Never Pursue Literature as a Trade: Reflecting on Coleridge’s Advice to Young Writers

Never Pursue Literature as a Trade: Reflecting on Coleridge’s Advice to Young Writers May 26, 2019

Original drawing by David Russell Mosley

Eastertide
26 May 2019
On the Edge of Elfland
Concord, NH

Dearest Readers,

As part of my research for a current project, I have been reading Samuel Taylor Coleridge’s Biographia Literaria for the first time. Today, as I was reading, attempting to make my way to chapter 13––the celebrated chapter putting forth Coleridge’s theory/theology of imagination––I came across chapter 11. This chapter is entitled, “An affectionate exhortation to those who in early life feel themselves to become authors.” Coleridge himself was 44 when he published the Biographia Literaria and he was 26 (or there about) when he wrote the first edition of The Rime of the Ancient Mariner. Still, knowing that he was relatively young himself, my interest was piqued when I saw the nature of the chapter.

Coleridge sums up his advice in six word: “Never pursue literature as a trade.” He does not mean, do not write. Rather, Coleridge spends the rest of the chapter suggesting that those who wish to write should take up some full-time occupation, preferably one with set hours. Then, in the hours off, those who wish to write should do so. Coleridge’s ideas are certainly idealistic and don’t always reflect what he himself did. Worse still, Coleridge veers into sexism. At one point he suggests that men are more naturally meant to be from home during the day as women are meant to be more at home “for the most part.” One can do more than wonder if some of Coleridge’s own domestic issues might have been solved had he been home more often. 

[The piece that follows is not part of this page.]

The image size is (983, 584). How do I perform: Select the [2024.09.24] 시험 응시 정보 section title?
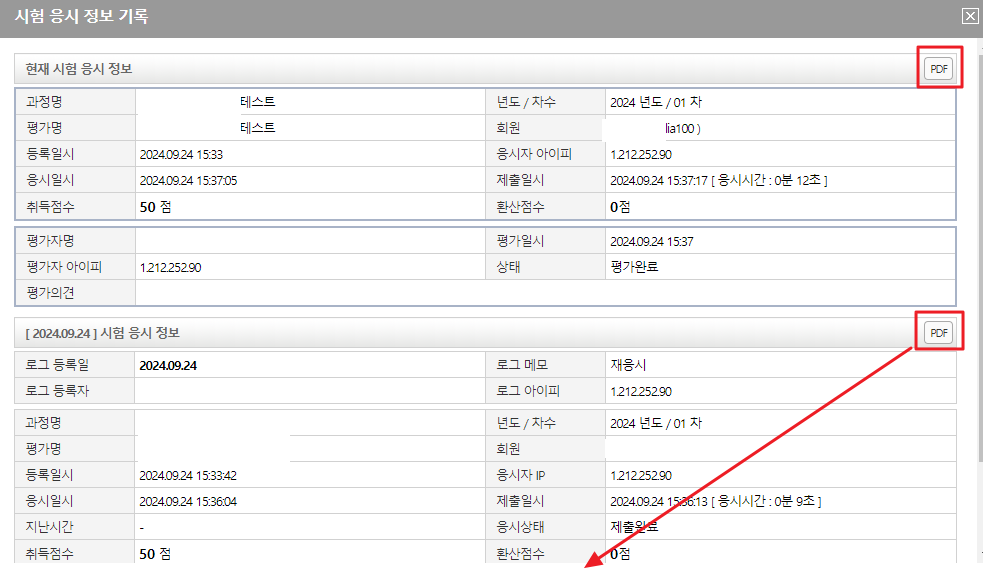click(102, 332)
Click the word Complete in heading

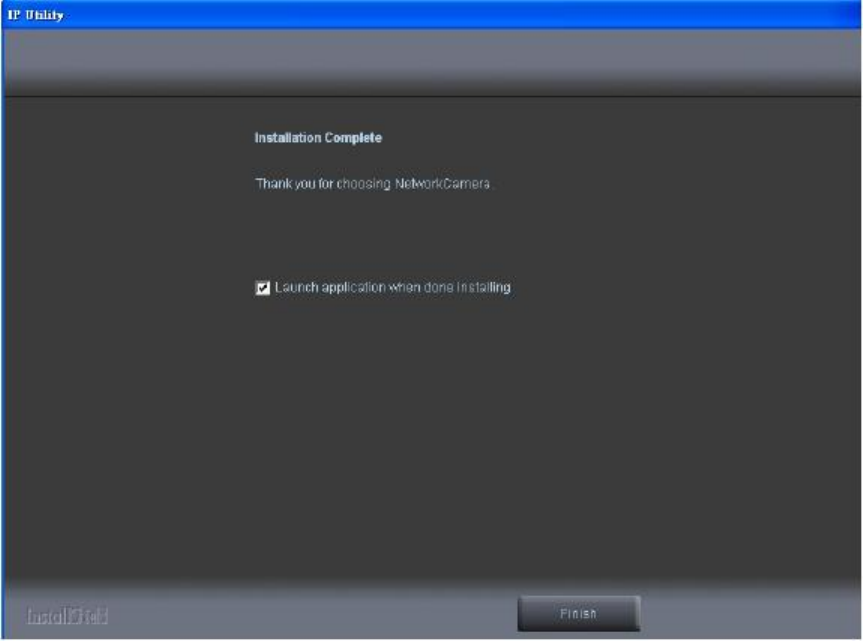pos(353,138)
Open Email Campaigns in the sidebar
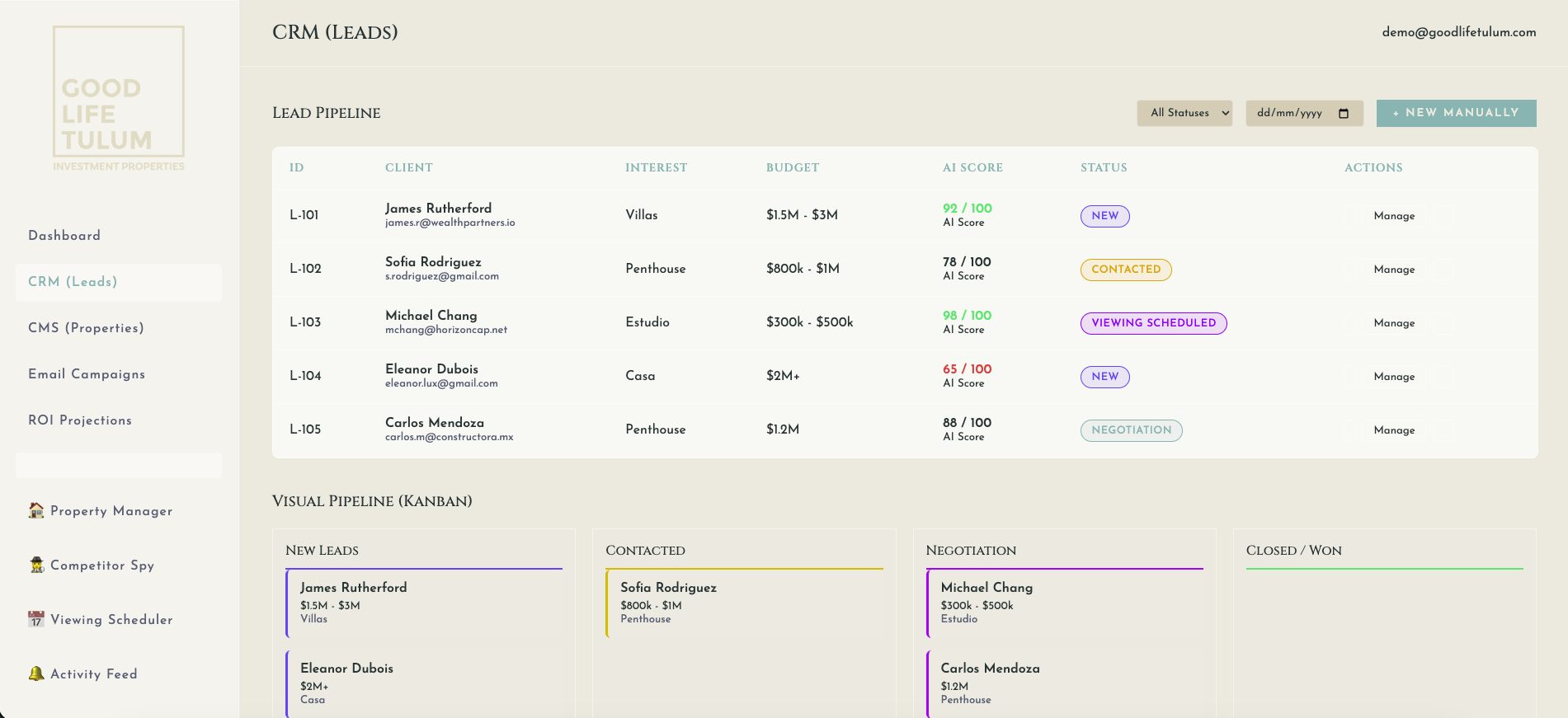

Nevertheless, I think, or at least I certainly hope, that his overall point remains true. It is better for writers to have a profession of some sort and to write in one’s leisure hours. Coleridge sets the scene for us:

Actual picture of my writing desk.

“[Y]ou have satisfied the demands of the day by the labour of the day. Then, when you retire into your study, in the books on your shelves you revisit so many venerable friends with whom you can converse. Your own spirit scarcely less free from personal anxieties than the great minds, that in those books are still living for you! Even your writing-desk with its blank paper and all its other implements will appear as a chain of flowers, capable of linking your feelings as well as thoughts to events and characters past or to come; not a chain of iron which binds you down to think of the future and the remote by recalling the claims and feelings of the peremptory present. But why should I say retire? The habits of active life and daily intercourse with the stir of the world will tend to give you such self-command, that the presence of your family will be no interruption. Nay, the social silence, or undisturbing voices of wife or sister will be like a restorative atmosphere, or soft music which moulds a dream without becoming its object.”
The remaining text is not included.